Could you copy exactly the line that contains "The height and width of the screenshot is (570, 948)." and every line after it to the end of the records, and nothing more?

★ ★ ★ ★ ★ ★ ★

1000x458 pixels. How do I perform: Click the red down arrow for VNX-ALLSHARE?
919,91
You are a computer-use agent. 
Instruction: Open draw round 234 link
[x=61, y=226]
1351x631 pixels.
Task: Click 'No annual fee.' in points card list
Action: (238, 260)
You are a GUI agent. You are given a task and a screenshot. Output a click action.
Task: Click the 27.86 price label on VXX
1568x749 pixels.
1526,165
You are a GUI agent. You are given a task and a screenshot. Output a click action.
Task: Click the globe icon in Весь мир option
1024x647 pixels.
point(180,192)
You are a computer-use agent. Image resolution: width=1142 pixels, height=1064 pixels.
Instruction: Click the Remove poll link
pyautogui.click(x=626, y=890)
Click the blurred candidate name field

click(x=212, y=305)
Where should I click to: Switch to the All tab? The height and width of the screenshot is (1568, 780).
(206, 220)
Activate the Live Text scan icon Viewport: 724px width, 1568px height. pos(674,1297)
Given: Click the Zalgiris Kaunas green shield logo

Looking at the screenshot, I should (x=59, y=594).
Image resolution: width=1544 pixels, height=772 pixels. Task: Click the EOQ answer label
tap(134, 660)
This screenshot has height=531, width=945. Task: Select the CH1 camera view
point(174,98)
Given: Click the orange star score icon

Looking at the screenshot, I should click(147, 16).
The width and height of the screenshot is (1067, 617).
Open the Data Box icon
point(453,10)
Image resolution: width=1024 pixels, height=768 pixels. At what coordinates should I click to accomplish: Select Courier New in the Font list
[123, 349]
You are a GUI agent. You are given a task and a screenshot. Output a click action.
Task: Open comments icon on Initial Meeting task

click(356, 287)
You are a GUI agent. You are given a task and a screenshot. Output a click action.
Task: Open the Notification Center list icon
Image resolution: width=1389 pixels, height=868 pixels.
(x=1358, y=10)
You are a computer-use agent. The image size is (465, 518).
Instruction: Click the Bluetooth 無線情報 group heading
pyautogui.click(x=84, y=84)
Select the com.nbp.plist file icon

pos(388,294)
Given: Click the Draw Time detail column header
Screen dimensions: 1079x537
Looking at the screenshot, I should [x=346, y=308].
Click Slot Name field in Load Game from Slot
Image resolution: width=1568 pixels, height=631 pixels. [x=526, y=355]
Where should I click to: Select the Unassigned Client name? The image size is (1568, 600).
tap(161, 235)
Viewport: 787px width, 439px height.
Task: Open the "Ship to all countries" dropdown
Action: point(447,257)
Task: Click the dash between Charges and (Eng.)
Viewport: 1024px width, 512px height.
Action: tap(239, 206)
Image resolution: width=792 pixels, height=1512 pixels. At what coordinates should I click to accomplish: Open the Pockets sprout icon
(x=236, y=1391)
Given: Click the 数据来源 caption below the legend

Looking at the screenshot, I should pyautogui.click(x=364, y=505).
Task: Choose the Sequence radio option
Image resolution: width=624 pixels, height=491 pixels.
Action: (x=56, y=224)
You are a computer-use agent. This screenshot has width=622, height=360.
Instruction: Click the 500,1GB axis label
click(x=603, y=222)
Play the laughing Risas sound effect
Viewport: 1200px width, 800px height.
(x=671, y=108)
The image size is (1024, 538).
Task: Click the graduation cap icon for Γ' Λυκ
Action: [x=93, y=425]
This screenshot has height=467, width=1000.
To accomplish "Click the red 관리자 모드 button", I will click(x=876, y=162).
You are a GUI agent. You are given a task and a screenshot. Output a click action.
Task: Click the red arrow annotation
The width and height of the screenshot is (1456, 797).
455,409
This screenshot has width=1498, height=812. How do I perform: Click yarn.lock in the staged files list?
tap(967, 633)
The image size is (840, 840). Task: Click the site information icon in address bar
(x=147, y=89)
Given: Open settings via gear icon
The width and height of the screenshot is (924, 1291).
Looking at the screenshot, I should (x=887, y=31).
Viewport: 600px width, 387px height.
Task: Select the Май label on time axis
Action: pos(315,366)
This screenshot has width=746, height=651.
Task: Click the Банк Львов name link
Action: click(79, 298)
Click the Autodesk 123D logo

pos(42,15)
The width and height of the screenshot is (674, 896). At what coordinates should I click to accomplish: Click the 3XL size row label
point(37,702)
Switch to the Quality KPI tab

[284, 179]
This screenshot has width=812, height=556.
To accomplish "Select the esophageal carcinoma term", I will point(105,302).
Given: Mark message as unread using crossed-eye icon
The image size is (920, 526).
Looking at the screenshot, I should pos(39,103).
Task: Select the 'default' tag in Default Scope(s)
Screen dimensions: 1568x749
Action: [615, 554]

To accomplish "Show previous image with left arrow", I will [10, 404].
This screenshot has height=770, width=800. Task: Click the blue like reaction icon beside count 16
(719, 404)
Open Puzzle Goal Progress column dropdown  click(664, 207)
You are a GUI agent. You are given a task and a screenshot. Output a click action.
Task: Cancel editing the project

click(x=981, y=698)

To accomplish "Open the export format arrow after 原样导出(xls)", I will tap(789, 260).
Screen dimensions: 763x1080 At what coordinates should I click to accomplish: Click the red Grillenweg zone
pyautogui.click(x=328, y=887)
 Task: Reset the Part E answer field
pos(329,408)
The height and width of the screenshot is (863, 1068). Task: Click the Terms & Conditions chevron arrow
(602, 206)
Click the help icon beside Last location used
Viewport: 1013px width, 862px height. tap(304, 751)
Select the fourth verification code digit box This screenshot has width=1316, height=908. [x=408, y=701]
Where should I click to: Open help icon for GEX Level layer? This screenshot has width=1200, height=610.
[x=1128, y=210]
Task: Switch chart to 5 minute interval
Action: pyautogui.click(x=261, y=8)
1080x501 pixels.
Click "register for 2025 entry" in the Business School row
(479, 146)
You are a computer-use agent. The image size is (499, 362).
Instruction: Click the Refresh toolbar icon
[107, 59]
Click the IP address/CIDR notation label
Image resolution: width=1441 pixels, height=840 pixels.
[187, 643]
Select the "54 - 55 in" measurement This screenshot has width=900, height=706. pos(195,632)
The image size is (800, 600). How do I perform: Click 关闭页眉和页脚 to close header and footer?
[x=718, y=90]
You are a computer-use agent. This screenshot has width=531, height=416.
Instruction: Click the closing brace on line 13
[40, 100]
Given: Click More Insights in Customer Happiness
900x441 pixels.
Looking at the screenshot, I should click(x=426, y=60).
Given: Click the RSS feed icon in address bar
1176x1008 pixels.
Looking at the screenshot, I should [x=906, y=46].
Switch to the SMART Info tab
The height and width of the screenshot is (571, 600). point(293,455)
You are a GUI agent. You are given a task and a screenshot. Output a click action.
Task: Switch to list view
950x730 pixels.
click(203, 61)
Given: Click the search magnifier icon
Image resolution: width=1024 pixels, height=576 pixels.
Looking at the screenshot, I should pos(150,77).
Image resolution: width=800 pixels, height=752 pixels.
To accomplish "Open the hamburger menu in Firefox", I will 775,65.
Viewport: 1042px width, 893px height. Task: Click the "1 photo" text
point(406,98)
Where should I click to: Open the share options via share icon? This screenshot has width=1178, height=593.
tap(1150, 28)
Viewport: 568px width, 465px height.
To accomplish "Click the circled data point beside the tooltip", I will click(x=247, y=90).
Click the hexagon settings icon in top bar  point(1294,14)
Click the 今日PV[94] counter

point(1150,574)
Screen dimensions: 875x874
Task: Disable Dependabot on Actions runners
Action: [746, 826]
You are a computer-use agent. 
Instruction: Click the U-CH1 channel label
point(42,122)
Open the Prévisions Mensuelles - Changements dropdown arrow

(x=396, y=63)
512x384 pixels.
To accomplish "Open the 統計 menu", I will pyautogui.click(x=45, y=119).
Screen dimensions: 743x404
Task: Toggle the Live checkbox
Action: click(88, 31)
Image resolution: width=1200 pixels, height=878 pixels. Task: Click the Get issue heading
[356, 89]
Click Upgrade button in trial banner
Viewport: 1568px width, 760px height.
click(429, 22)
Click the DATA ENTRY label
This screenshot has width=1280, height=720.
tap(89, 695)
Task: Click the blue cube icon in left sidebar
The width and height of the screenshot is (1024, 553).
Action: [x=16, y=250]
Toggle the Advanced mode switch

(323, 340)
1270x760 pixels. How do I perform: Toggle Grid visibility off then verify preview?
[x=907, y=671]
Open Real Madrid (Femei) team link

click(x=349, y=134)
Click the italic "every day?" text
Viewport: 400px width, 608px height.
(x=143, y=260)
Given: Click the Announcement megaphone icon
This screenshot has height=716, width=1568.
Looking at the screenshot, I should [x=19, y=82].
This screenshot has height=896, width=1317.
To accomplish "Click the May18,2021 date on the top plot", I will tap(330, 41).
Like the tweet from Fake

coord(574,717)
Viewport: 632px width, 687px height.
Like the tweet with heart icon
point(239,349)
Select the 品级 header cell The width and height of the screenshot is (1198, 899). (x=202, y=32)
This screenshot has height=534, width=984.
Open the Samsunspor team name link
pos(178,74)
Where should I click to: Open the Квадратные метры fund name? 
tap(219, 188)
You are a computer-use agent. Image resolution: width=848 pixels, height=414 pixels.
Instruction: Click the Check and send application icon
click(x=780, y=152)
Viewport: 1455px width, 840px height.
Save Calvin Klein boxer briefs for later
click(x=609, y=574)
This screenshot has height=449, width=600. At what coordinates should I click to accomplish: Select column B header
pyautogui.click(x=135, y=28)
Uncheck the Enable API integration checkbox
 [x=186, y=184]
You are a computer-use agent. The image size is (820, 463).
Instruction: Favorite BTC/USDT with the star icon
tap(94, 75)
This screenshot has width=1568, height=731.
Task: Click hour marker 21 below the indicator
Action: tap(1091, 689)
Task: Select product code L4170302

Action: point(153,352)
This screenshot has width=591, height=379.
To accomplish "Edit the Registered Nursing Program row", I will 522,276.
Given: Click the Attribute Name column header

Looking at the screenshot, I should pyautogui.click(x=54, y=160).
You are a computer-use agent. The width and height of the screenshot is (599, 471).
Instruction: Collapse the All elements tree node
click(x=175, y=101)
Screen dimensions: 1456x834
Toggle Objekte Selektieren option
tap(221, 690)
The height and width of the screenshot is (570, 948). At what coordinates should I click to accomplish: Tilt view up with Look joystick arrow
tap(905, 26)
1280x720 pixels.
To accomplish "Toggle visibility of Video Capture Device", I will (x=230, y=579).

★ ★ ★ ★ ★ ★ ★

* **Exercise result**
The height and width of the screenshot is (570, 948). At what coordinates should I click to accomplish: Tilt view up with Look joystick arrow
tap(905, 26)
1280x720 pixels.
To accomplish "Toggle visibility of Video Capture Device", I will (x=230, y=579).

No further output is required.